Data records:
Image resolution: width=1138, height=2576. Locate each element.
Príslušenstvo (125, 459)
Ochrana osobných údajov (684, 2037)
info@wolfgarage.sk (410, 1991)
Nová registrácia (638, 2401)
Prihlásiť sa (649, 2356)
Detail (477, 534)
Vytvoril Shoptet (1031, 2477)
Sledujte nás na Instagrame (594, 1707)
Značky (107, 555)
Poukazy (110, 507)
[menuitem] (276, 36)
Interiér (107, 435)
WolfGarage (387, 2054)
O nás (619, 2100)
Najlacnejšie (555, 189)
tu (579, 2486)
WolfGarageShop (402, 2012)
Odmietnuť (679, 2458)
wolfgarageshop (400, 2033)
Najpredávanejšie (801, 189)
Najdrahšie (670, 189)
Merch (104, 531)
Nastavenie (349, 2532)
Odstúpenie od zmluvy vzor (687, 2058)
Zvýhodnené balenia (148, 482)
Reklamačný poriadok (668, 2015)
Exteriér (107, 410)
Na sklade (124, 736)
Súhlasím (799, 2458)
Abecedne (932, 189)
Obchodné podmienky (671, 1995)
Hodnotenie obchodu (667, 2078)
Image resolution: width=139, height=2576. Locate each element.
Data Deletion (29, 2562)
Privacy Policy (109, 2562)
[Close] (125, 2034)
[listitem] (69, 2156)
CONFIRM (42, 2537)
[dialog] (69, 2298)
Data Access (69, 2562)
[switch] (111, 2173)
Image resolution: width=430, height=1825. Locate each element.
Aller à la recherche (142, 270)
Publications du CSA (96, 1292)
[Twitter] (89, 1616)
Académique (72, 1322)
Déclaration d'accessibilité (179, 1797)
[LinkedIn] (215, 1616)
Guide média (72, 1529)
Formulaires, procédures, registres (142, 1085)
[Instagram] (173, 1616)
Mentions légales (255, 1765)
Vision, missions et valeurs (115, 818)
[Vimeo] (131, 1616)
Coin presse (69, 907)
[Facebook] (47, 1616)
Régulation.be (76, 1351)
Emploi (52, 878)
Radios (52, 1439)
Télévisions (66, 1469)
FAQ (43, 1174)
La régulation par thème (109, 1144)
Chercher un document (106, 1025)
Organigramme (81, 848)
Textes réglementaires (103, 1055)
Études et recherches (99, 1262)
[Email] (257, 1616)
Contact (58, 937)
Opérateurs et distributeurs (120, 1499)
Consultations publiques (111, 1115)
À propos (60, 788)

TASK TO COMPLETE: All of the data above should be reproduced exactly, with nothing missing.

EXERCISE RESULT:
Image resolution: width=1138, height=2576. Locate each element.
Príslušenstvo (125, 459)
Ochrana osobných údajov (684, 2037)
info@wolfgarage.sk (410, 1991)
Nová registrácia (638, 2401)
Prihlásiť sa (649, 2356)
Detail (477, 534)
Vytvoril Shoptet (1031, 2477)
Sledujte nás na Instagrame (594, 1707)
Značky (107, 555)
Poukazy (110, 507)
[menuitem] (276, 36)
Interiér (107, 435)
WolfGarage (387, 2054)
O nás (619, 2100)
Najlacnejšie (555, 189)
tu (579, 2486)
WolfGarageShop (402, 2012)
Odmietnuť (679, 2458)
wolfgarageshop (400, 2033)
Najpredávanejšie (801, 189)
Najdrahšie (670, 189)
Merch (104, 531)
Nastavenie (349, 2532)
Odstúpenie od zmluvy vzor (687, 2058)
Zvýhodnené balenia (148, 482)
Reklamačný poriadok (668, 2015)
Exteriér (107, 410)
Na sklade (124, 736)
Súhlasím (799, 2458)
Abecedne (932, 189)
Obchodné podmienky (671, 1995)
Hodnotenie obchodu (667, 2078)
Image resolution: width=139, height=2576. Locate each element.
Data Deletion (29, 2562)
Privacy Policy (109, 2562)
[Close] (125, 2034)
[listitem] (69, 2156)
CONFIRM (42, 2537)
[dialog] (69, 2298)
Data Access (69, 2562)
[switch] (111, 2173)
Image resolution: width=430, height=1825. Locate each element.
Aller à la recherche (142, 270)
Publications du CSA (96, 1292)
[Twitter] (89, 1616)
Académique (72, 1322)
Déclaration d'accessibilité (179, 1797)
[LinkedIn] (215, 1616)
Guide média (72, 1529)
Formulaires, procédures, registres (142, 1085)
[Instagram] (173, 1616)
Mentions légales (255, 1765)
Vision, missions et valeurs (115, 818)
[Vimeo] (131, 1616)
Coin presse (69, 907)
[Facebook] (47, 1616)
Régulation.be (76, 1351)
Emploi (52, 878)
Radios (52, 1439)
Télévisions (66, 1469)
FAQ (43, 1174)
La régulation par thème (109, 1144)
Chercher un document (106, 1025)
Organigramme (81, 848)
Textes réglementaires (103, 1055)
Études et recherches (99, 1262)
[Email] (257, 1616)
Contact (58, 937)
Opérateurs et distributeurs (120, 1499)
Consultations publiques (111, 1115)
À propos (60, 788)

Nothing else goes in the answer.